La rapidité avec laquelle les enquêteurs ont pu donner leurs conclusions est assez inhabituelle, mais doit certainement s’expliquer par la volonté de couper rapidement court à toutes les rumeurs les plus farfelues quant aux causes de ce crash.

Venons en directement aux faits tels qu’ils sont décrits dans ce communiqué.

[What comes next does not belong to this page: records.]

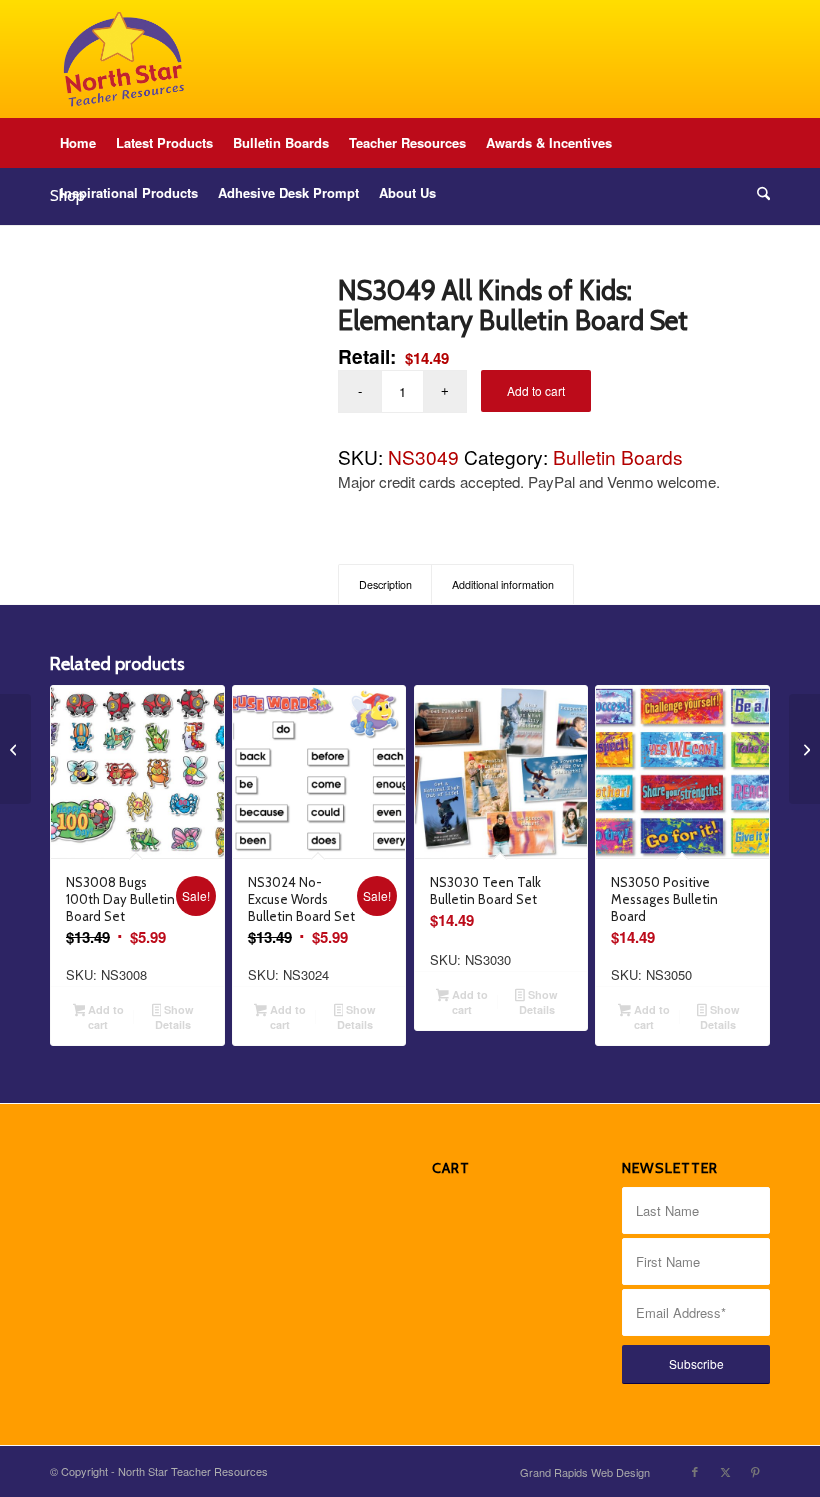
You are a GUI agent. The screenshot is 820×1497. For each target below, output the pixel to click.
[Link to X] (725, 1471)
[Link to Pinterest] (755, 1471)
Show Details (174, 1017)
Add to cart (536, 390)
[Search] (758, 193)
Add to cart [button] (104, 1017)
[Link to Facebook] (695, 1471)
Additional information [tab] (503, 584)
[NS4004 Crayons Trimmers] (804, 749)
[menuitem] (78, 143)
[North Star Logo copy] (124, 59)
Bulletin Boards (618, 456)
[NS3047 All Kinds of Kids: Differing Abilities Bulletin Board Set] (15, 749)
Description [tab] (385, 584)
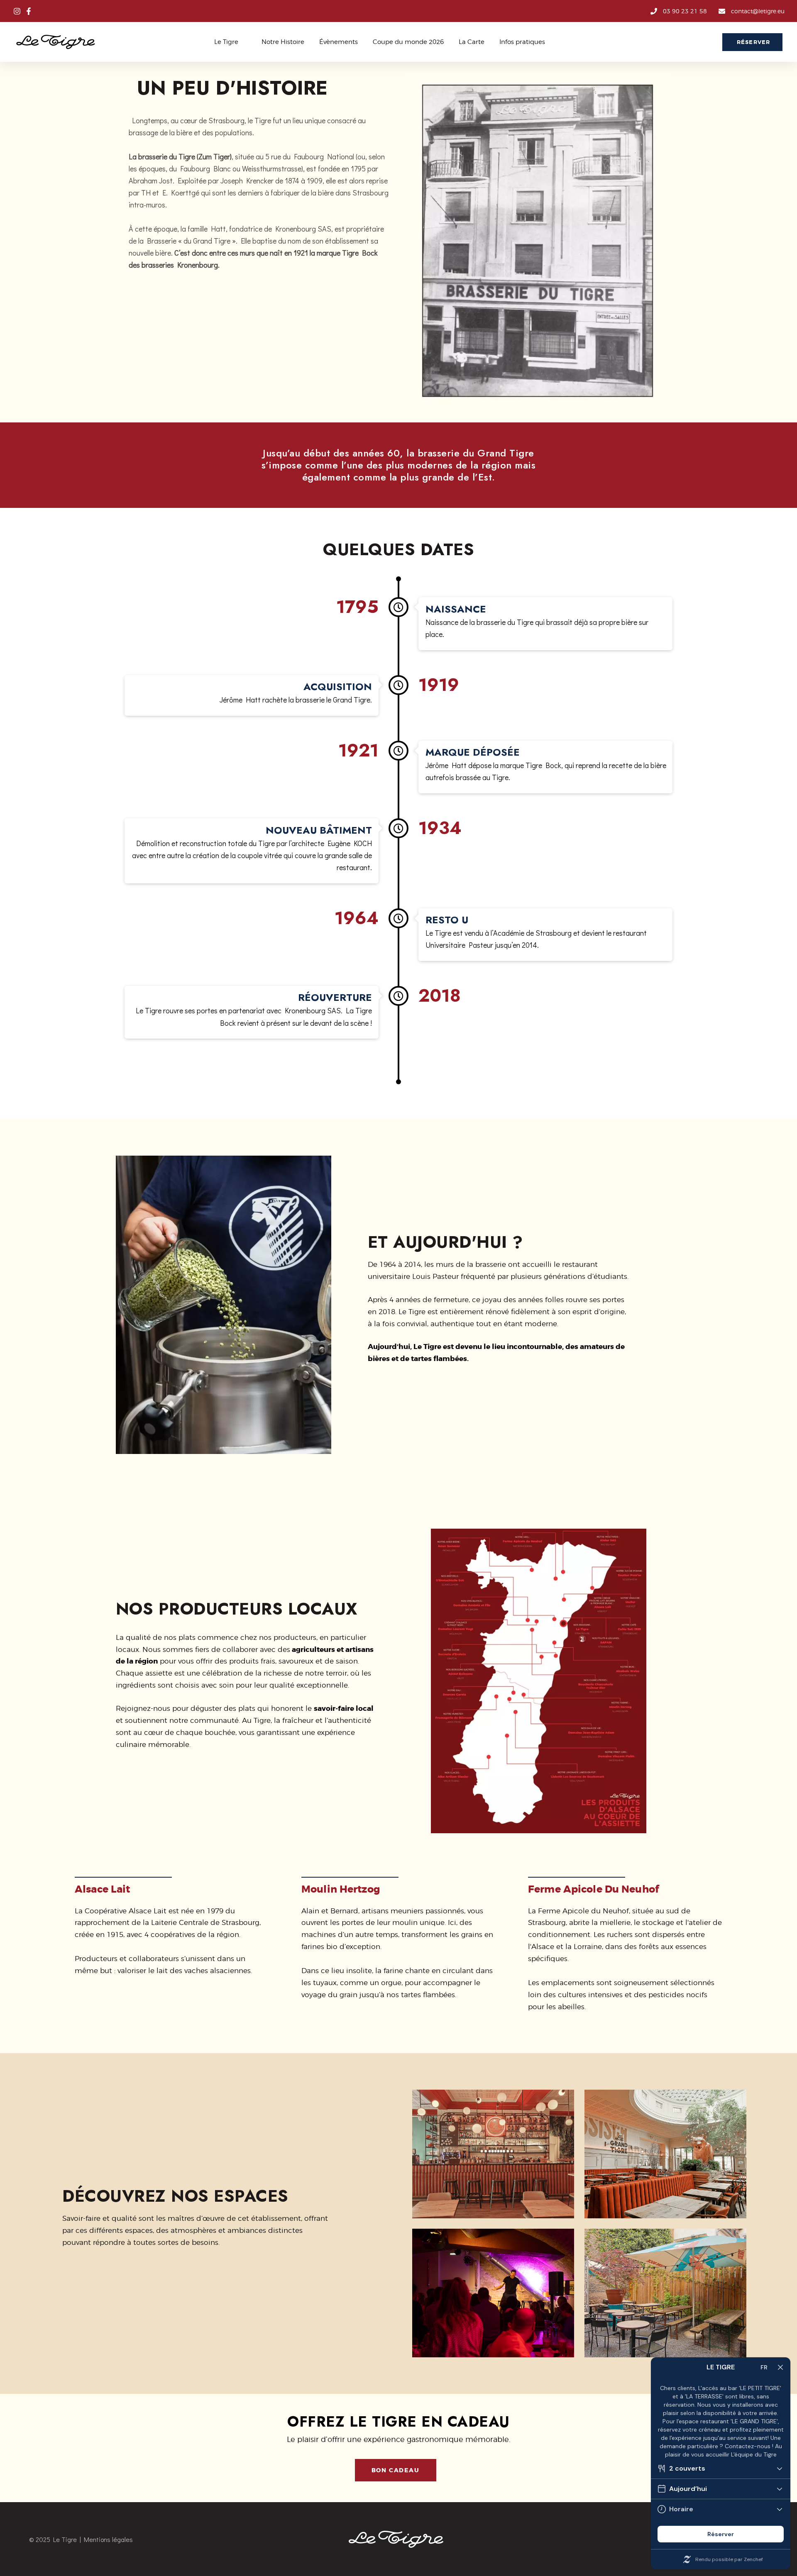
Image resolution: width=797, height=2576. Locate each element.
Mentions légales (108, 2539)
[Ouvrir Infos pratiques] (550, 42)
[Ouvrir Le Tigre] (243, 42)
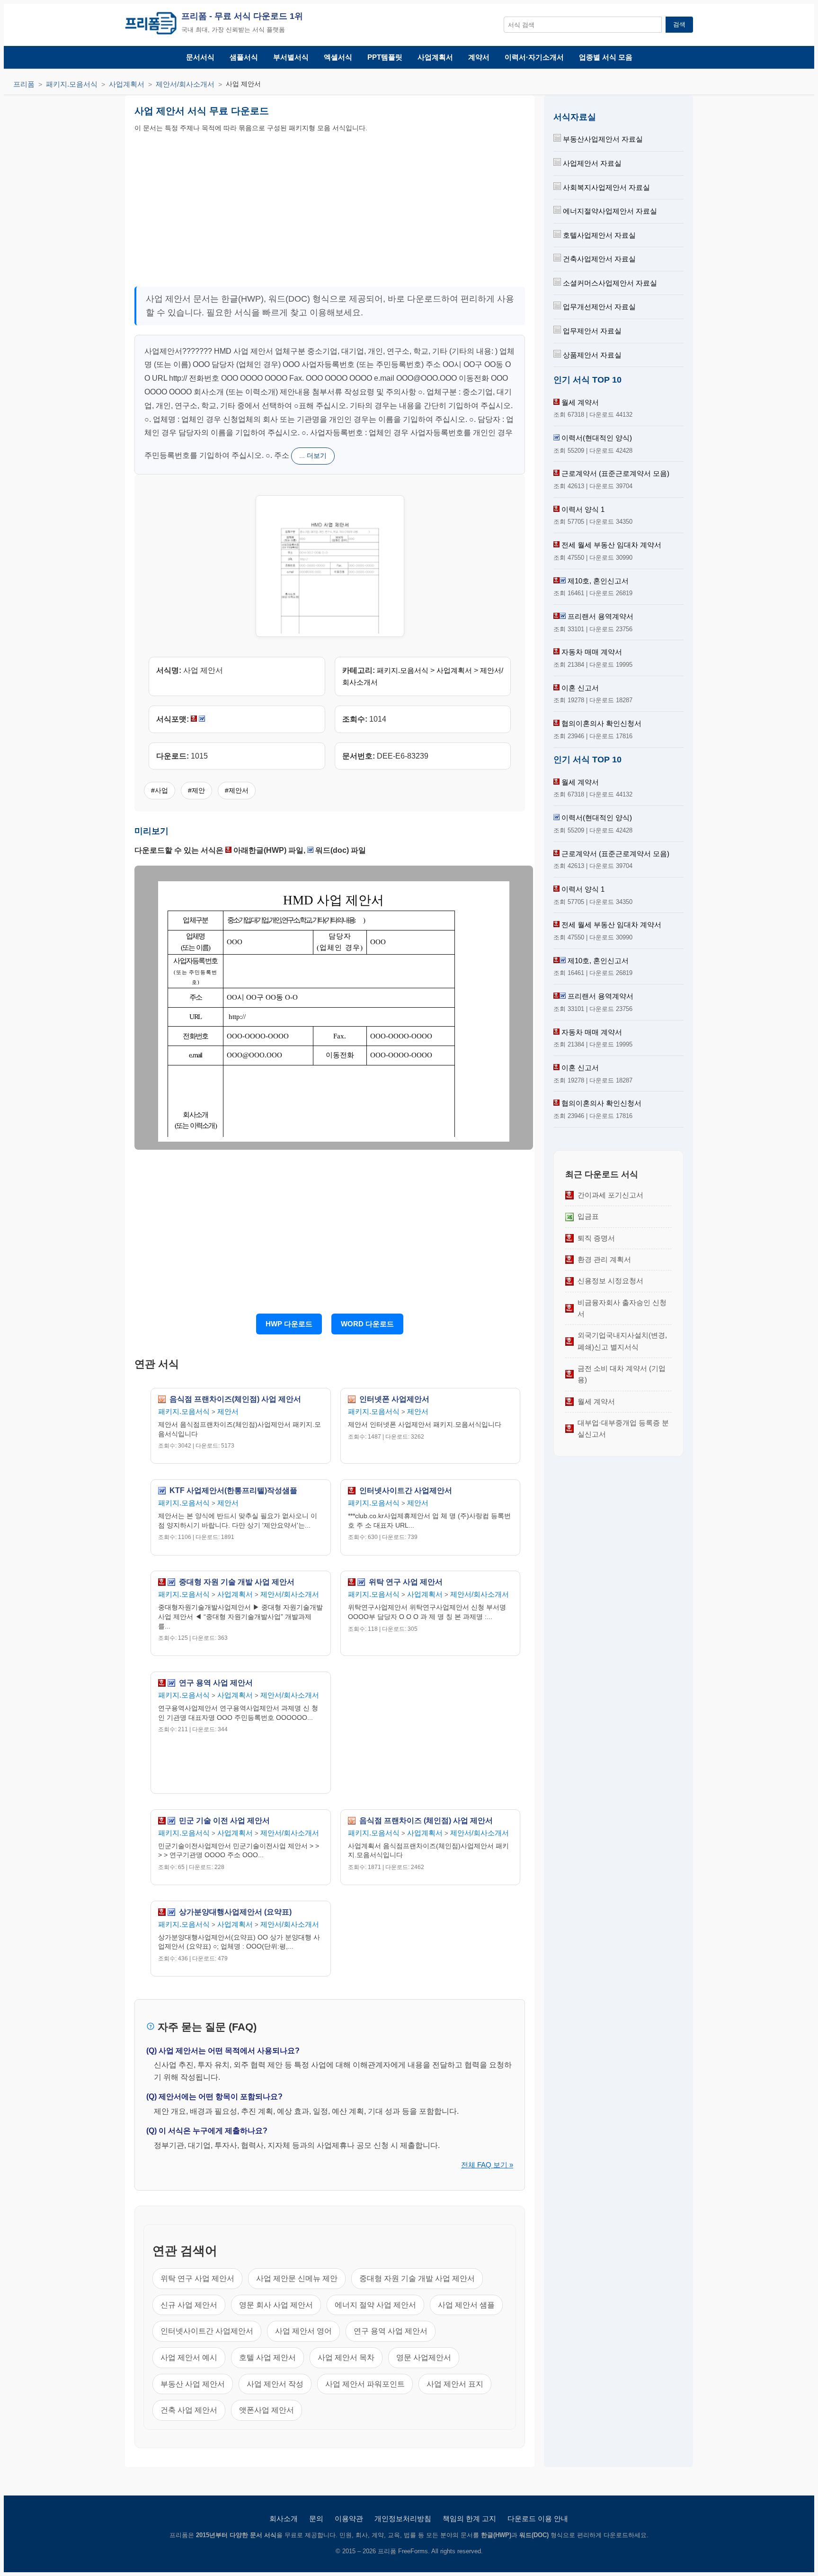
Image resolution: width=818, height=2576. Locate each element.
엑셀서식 (338, 57)
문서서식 (200, 57)
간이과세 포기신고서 (610, 1195)
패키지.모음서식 (72, 84)
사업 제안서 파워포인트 (365, 2384)
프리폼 (24, 84)
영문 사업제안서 (423, 2357)
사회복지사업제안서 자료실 (605, 187)
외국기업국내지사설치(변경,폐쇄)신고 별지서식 (622, 1341)
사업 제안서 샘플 (466, 2305)
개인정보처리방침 (402, 2518)
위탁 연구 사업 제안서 (406, 1582)
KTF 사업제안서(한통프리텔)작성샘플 (233, 1490)
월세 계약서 (580, 402)
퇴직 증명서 (596, 1238)
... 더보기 (313, 455)
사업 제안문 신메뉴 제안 (297, 2278)
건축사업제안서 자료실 (598, 259)
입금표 (588, 1216)
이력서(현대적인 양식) (596, 438)
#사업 (159, 790)
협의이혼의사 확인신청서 (601, 723)
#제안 (196, 790)
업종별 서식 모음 (605, 57)
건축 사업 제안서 (188, 2410)
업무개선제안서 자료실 (598, 307)
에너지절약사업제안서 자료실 (609, 211)
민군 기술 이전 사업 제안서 (224, 1821)
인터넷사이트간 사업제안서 (405, 1490)
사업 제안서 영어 (303, 2331)
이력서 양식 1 (583, 509)
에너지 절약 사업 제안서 (375, 2305)
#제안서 (237, 790)
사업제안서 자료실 (591, 163)
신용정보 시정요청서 (610, 1281)
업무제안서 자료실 (591, 331)
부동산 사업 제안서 (192, 2384)
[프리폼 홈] (151, 25)
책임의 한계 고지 (469, 2518)
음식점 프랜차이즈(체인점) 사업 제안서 (235, 1399)
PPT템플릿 (384, 57)
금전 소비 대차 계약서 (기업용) (622, 1374)
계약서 (478, 57)
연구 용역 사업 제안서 (216, 1683)
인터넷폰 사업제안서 (394, 1399)
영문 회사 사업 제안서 (276, 2305)
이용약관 (349, 2518)
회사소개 (283, 2518)
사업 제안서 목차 (346, 2357)
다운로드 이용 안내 (537, 2518)
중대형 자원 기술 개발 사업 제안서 (236, 1582)
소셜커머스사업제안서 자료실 (609, 283)
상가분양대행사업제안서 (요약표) (235, 1912)
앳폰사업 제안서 (266, 2410)
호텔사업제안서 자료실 (598, 235)
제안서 (228, 1411)
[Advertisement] (231, 207)
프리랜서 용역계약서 (600, 616)
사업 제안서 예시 (188, 2357)
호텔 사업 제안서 (267, 2357)
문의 (316, 2518)
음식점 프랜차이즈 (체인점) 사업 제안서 (426, 1821)
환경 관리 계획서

Pour les enquêteurs, l’enchaînement est le suivant :

les trois sondes pitot n’étaient pas dégivrées au moment du décollage, alors qu’elles l’étaient lors des 15 vols précédents d’après les données du FDR (flight data recorder)
– juste après le décollage les pilotes ont engagé le pilote automatique
– au bout de 2min30 de vol, à l’altitude de 1300m et à la vitesse air de 470 Km/h, le FDR enregistre des écarts de vitesse entre les modules de données des tubes Pitot 1 et 3 (celui du CDB et celui de Stand By).
Précision : les données issues du tube Pitot 2 (celui du copilote) ne sont pas enregistrées sur le FDR
– au bout de 25 secondes l’écart de vitesse mesuré dépasse les 30 Km/h
– l’équipage reçoit un signal d’alarme pendant 10 secondes qui l’informe d’une incohérence dans les vitesses
– après l’apparition de l’alarme pour la seconde fois, l’équipage désengage le pilote automatique
– la vitesse issue de la sonde Pitot 1 est de zero Km/h, celle issue de la sonde Pitot 3 est d’environ 560 Km/h
– la vitesse issue du tube Pitot 3 est descendue ensuite sous les 200 Km/h
l’équipage a appliqué une assiette à piquer de 30-35 degrés
– au moment de l’impact la vitesse enregistrée par le Pitot 3 était environ de 800 Km/h

Petit rappel sur les sondes Pitot :

Les sondes Pitot sont des tubes par lesquels l’air (vent relatif) va s’engouffrer et ainsi générer une pression dite totale. D’autres capteurs de pression, appelés prises statiques, situés également sur le fuselage vont donner une pression statique. Un calculateur fera la soustraction entre pression totale et pression statique pour obtenir la pression dynamique de laquelle découlera une vitesse de l’avion par rapport à l’air.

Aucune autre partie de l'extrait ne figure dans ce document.